_ЗАДАНИЯ ДЛЯ РАБОТЫ_
a. Выпишите из отрывка о поэте и его покровительнице всех людей, названных по имени.
b. Ответьте по отрывку о поэте и его покровительнице:
(i) В какую страну поэт последовал за своей благодетельницей?
(ii) Сколько лет он, по его словам, служил ей «верой и правдой»?
(iii) В какой город Ирина позднее возвратилась?

---------- ОТРЫВОК ДЛЯ ЧТЕНИЯ ----------

Требовалась известного рода смелость для бедного литератора, писавшего от имени севастократориссы, чтобы решиться высказать императору такую жестокую правду. Впрочем, к чести нашего поэта надо сказать, что он во всем этом деле доказал большую смелость и преданность своей впавшей в немилость покровительнице. Он старается утешать ее, ищет для нее поддержки. Он пишет ее зятю Иоанну Кантакузину, ее сыну Иоанну Комнину, чтобы заин-{317}тересовать их в судьбе Ирины, напоминая одному, что "для матери следует без колебания пожертвовать даже своею жизнью", другому - что вся Византия возмущена несправедливой опалой Ирины. Он поддерживает ее в ее заточении; и когда наконец пришло помилование, он без колебаний, хоть и с сожалениями, покинул столицу, чтобы последовать за своей благодетельницей в Болгарию. "Разлука, - говорил он, делая красивое сравнение, - это разрывание души". Он не мог перенести этого и последовал в изгнание за той, которой, как он о том с гордостью упоминал, служил "верой и правдой" уже целых двенадцать лет.

В этой верности была доля заслуги. Правда, что, подобно другому писателю, Глике, также впавшему в немилость вследствие опалы, постигшей Федора Стипиота, он тем сильнее привязывался к своей покровительнице, чем больше Ирина, подпадая опале, навлекала и на него немилость императора, и что, несмотря на многочисленные поэмы, сложенные им в честь Мануила, он не надеялся получить от него никакой милости. Наоборот, в виде возмещения, он рассчитывал на щедроты севастократориссы и ее сына, полагая, что они были им вполне заслужены. И это он прямо высказывал без всяких прикрас: "У меня остается одна надежда - на вашу христианскую и милосердную душу. Умоляю вас, не обманите этой единственной остающейся у меня надежды; не заставьте меня ожидать напрасно". Само собой разумеется, он, быть может, надеялся также и на то, что в этой Византии с ее постоянными революциями, благодаря какому-нибудь повороту судьбы, благодетельница его возвратится ко двору, и действительно, она позднее возвратилась в Константинополь. Тем не менее преданность нашего поэта делает ему некоторую честь и показывает, что он стоил лучшего - по крайней мере в известные времена, - чем это можно подумать по общему тону его произведения.

---------- ПЕРЕЧЕНЬ ЗАПИСЕЙ ----------

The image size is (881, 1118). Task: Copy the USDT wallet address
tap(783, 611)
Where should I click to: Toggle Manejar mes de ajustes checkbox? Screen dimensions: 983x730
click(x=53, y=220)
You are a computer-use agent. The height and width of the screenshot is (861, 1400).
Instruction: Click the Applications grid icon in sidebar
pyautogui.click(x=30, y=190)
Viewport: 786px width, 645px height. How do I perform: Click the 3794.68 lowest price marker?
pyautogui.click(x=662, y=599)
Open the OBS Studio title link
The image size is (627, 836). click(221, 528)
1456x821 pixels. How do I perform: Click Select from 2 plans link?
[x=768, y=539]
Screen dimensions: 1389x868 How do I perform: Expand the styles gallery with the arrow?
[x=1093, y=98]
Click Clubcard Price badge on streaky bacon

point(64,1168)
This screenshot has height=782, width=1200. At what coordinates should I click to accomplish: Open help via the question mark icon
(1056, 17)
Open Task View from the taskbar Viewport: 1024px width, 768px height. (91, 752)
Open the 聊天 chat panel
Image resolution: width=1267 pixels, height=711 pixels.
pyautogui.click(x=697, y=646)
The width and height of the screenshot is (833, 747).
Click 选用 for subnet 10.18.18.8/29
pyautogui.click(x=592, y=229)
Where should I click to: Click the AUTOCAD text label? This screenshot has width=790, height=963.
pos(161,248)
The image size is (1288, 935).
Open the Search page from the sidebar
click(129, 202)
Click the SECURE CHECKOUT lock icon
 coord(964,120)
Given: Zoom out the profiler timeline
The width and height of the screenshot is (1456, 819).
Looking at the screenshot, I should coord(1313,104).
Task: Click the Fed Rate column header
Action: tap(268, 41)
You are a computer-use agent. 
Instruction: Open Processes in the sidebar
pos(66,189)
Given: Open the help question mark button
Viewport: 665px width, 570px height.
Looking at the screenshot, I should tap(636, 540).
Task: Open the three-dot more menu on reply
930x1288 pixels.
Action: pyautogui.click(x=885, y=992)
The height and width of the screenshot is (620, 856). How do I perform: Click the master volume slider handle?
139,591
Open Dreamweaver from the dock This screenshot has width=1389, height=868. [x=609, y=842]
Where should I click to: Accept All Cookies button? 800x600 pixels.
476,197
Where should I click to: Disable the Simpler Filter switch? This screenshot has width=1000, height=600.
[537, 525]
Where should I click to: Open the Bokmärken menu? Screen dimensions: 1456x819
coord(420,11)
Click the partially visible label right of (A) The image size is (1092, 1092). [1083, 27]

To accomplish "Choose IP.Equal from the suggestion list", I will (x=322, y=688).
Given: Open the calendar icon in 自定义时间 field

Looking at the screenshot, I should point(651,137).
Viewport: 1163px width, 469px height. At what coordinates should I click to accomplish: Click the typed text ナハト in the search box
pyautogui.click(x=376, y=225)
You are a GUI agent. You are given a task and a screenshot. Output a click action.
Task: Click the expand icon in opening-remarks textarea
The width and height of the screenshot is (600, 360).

----------

_ОТВЕТЫ К ЗАДАНИЯМ_
a. Ирина, Иоанн Кантакузин, Иоанн Комнин, Глика, Федор Стипиот, Мануил

b.
(i) В Болгарию.
(ii) Двенадцать лет.
(iii) В Константинополь.